_ZU ERLEDIGENDE AUFGABE:_ Führe den Text zur Wegzugsbesteuerung im Anschluss an seinen letzten Satz weiter.

_TEXTBLOCK:_
#####
Entscheidungsstichwort (Thema)
Ernstliche Zweifel an der Vereinbarkeit der Wegzugsbesteuerung mit Gemeinschaftsrecht bei Umzug in einen anderen EU-Mitgliedstaat
Leitsatz (redaktionell)
Auch nach der Ergänzung von § 6 Abs. 2 bis Abs. 7 AStG durch das SEStEG vom 7.12.2006 ist weiterhin ernstlich zweifelhaft, ob die Wegzugsbesteuerung nach § 6 Abs. 1 Satz 1 AStG insoweit mit höherrangigem Europäischem Gemeinschaftsrecht vereinbar ist, als sie in Fällen, in denen das Doppelbesteuerungsabkommen das Besteuerungsrecht für Gewinne aus der Veräußerung von Anteilen im Sinne des § 17 EStG allein dem Ansässigkeitsstaat zuweist, keine Vorsorge dafür trifft, dass die nach dem EuGH-Urteil v. 7.9.2006, C-470/04 unzulässigen Mehrfachbelastungen ausgeschlossen sind.
Normenkette
AStG § 6 Abs. 1 S. 1; AStG Fassung 7.12.2006 § 6; AStG Fassung 7.12.2006 § 21 Abs. 13 S. 1; DBA-Portugal Art. 13 Abs. 4; EG Art. 43; EStG 2002 § 17; FGO § 69 Abs. 3 S. 1, Abs. 2 S. 2
Nachgehend
Tenor
1. Die Vollziehung des Einkommensteuerbescheids 2004 vom 18. November 2005 wird für die Dauer des Hauptsacheverfahrens in Höhe von 157.898 Euro ausgesetzt. Die Verwirkung angefallener Säumniszuschläge wird insoweit aufgehoben, als sie auf die ausgesetzten Beträge entfallen.
2. Der Antragsgegner trägt die Kosten des Verfahrens.
3. Die Beschwerde wird zugelassen.
Tatbestand
I.
Streitig im Hauptsacheverfahren, ob die Wegzugsbesteuerung der Antragsteller nach § 6 AStG in der Fassung des Gesetzes über steuerliche Begleitmaßnahmen zur Einführung der Europäischen Gesellschaft und weiterer steuerrechtlicher Vorschriften (SEStEG) rechtmäßig ist. Der Antragsteller und die mit ihm zusammen zu veranlagende Antragstellerin verlegten Ende 2004 ihren Wohnsitz nach Portugal. Der Antragsteller war zu diesem Zeitpunkt zu über 50 % an der G-GmbH bzw. der S-GmbH mit Sitz in der BRD beteiligt. Im April 2005 wurden die Geschäftsanteile veräußert. Das Finanzamt wandte bei der Veranlagung der Antragsteller zur Einkommensteuer für 2004 § 6 AStG a.F. an.
Entscheidungsgründe
II.
Der Antrag ist begründet.
#####
_ROHDATEN:_
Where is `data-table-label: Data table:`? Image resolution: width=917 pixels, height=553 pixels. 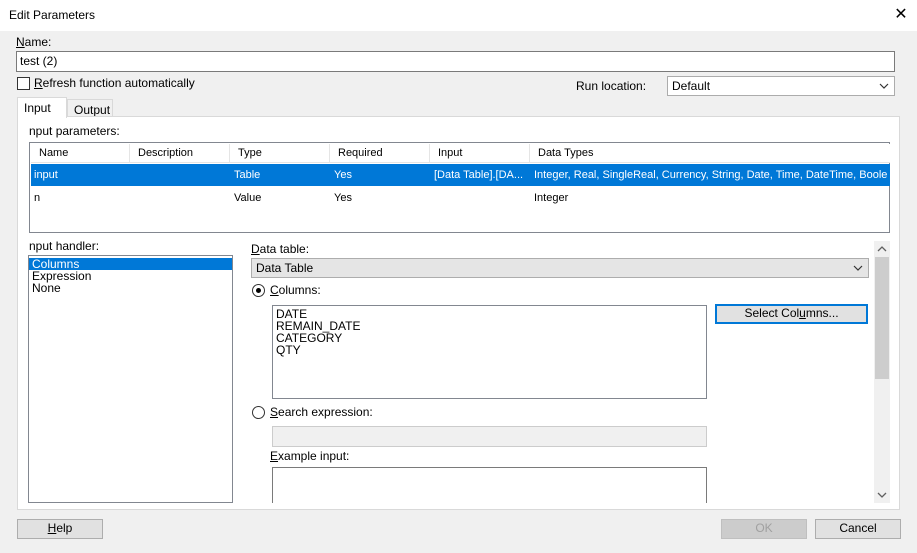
#####
_LÖSUNG DER AUFGABE:_
Nach § 69 Abs. 3, 2 Satz 2 FGO kann das Gericht der Hauptsache die Vollziehung des angefochtenen Verwaltungsakts aussetzen bzw. die Aufhebung seiner Vollziehung anordnen, wenn ernstliche Zweifel an dessen Rechtmäßigkeit bestehen. Ernstliche Zweifel in diesem Sinne sind anzunehmen, wenn bei summarischer Prüfung des angefochtenen Verwaltungsaktes im Aussetzungsverfahren neben den für die Rechtmäßigkeit sprechenden Gründen gewichtige, gegen sie sprechende Umstände zutage treten, die Unentschiedenheit oder Unsicherheit in der Beurteilung der entscheidungserheblichen Rechtsfragen bewirken oder Unklarheiten in der Beurteilung der Tatfragen aufwerfen. Ernstliche Zweifel können danach auch bestehen, wenn die streitige Rechtsfrage höchstrichterlich noch nicht entschieden wurde und im Schrifttum oder auch in der Rechtsprechung der Finanzgerichte unterschiedliche Auffassungen vertreten werden (vgl. z.B. BFH-Beschlüsse vom 18. Oktober 1989 IV B 149/88, BFHE 158, 426, BStBl II 1990, 71; in BFH/NV 2000, 1147; Birkenfeld in Hübschmann/Hepp/Spitaler –HHSp–, § 69 FGO Rz 311, m.w.N.; Gräber/Koch, Finanzgerichtsordnung, 6. Aufl., § 69 Rz. 87). Diese Voraussetzungen liegen im Streitfall vor.
Nach § 21 Abs. 13 Satz 1 des Gesetzes über die Besteuerung von Auslandsbeziehungen – Außensteuergesetz (AStG n.F.) – in der Fassung des Gesetzes über steuerliche Begleitmaßnahmen zur Einführung der Europäischen Gesellschaft und zur Änderung weiterer steuerlicher Vorschriften (SEStEG) vom 7.12.2007 – BGBl I 2006, 2782 – ist § 6 Abs. 1 AStG n.F. erstmals für den Veranlagungszeitraum 2007 anzuwenden, während § 6 Abs. 2 bis 7 AStG n.F. für alle noch nicht bestandskräftigen Fälle gelten soll.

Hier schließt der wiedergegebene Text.